State of the Art
Four points
Four points
Point 1. In February Christo and Jeanne-Claude’s The Gates (1979–2005) was unfurled across New York’s Central Park. Although the event received blanket media coverage, the artists seem to have fallen out of the art world. A while ago – somewhere between the historically loaded Wrapped Reichstag (1971–95) and the monumental sentimentality of Jeff Koons’ Puppy (1992) – Christo and Jeanne-Claude crossed a line in which the formal dexterity of their particular brand of iconic spectacle no longer kept pace with the forces driving its production. In this instance the story of the final realization of The Gates, combined with the use of art as a tool for social good/media story/tourist revenue/urban regeneration, resulted in a celebration with all the trappings of a Hallmark holiday. The Gates served as a dramatic backdrop to the plethora of myths circulating its marketing strategy, a public sculpture becoming an event in which any experience or appreciation of it was bound up with sheer fascination at the concentration of social and economic capital facilitating its realization.
Point 2. A couple of years ago an artist I hold in high esteem refused the invitation for her work to be featured in frieze. She didn’t want the fuss and attention, or to be filtered through that particular system and then presented to a wide audience, when she had other things on her mind. For the artist this was an act of control: to claim some independence back from a more predictable system of production, promotion and consumption.
Point 3. In January and February at London’s ICA, Tino Sehgal’s ‘interpreters’ had the run of the galleries. In these safely contained zones privileging quiet contemplation – rather than jostling for attention in art fairs or biennials – the formal, sculptural qualities of the artist’s work were revealed as much as his assertion of a radical Conceptualism. Sehgal’s medium is immateriality, and he claims to have dealt with the problem of art in the 20th century by getting rid of the object. Framed by the gallery, the arrangement of gestures that his performers play out and the discussion they pose is a nice twist on 1960s Conceptualism. Yet, for all its elegant contortions, this is classic Modernism and reinforces an old-fashioned trajectory that is easily subsumed within a capitalist economy. Sehgal’s most loaded gesture is his refusal to document any of the works photographically thus resisting the circulation of any images through the media. The artist’s denial of the currency of the art industry – images – stalls the format of contemporary exchange and requires the system to reformulate itself to accommodate him.
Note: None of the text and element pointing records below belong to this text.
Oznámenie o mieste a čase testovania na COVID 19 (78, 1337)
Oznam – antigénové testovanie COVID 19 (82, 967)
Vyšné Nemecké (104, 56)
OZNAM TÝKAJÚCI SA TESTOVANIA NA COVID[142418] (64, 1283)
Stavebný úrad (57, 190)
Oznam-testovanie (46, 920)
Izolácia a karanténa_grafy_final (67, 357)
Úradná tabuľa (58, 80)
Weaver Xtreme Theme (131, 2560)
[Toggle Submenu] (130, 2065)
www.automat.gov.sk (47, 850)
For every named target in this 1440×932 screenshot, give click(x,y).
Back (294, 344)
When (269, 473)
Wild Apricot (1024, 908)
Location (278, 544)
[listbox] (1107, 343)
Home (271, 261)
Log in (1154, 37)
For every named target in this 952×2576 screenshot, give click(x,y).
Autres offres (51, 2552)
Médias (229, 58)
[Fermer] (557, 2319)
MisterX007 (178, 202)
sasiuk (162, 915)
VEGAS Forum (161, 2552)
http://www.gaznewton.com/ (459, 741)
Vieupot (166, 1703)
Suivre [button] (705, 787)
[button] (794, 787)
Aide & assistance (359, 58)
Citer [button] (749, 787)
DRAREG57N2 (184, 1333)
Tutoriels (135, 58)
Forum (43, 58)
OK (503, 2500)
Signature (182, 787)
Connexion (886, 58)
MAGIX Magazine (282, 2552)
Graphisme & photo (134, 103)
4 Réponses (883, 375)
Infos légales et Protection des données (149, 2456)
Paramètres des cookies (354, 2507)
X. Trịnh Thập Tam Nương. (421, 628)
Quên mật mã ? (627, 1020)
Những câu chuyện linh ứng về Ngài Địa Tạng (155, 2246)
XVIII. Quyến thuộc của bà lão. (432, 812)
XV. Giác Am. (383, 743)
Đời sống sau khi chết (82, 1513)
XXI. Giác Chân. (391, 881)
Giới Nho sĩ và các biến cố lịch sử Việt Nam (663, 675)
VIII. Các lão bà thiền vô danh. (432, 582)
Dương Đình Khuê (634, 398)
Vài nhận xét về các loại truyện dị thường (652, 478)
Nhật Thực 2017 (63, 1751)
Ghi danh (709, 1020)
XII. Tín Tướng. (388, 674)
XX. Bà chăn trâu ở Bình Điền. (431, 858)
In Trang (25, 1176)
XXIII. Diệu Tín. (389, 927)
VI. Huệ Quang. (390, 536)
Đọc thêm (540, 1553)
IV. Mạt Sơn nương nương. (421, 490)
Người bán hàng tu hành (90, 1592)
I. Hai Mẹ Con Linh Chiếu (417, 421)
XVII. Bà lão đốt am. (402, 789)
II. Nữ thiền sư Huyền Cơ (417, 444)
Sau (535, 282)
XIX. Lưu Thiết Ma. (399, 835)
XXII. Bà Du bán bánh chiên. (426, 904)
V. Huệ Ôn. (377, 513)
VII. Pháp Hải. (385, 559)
Point 4. For the ‘Communism’ exhibition in February at the Project Gallery, Dublin, Aleksandra Mir contributed a work that could best be described as mail art but which includes an interview and a poster collage and doubles as the exhibition flyer. The interview is with Jim Fitzpatrick, a Dublin-based graphic designer and creator of the original iconic Che Guevara poster image. In the course of the interview Mir and Fitzpatrick cover a range of topics, from publishing, distribution of information and the circulation of images to slave labour, intellectual property rights, revolutionary ideals, political intent and a meeting with Che Guevera in a Kilkee pub in 1962. Mir uses the mechanisms of the exhibition-making process to conceptualize, produce and, crucially, to disseminate and promote her work. In doing so, she highlights both the real mess of power relations and the possibility of communicating meaningful exchange that, almost literally, falls out of the art world.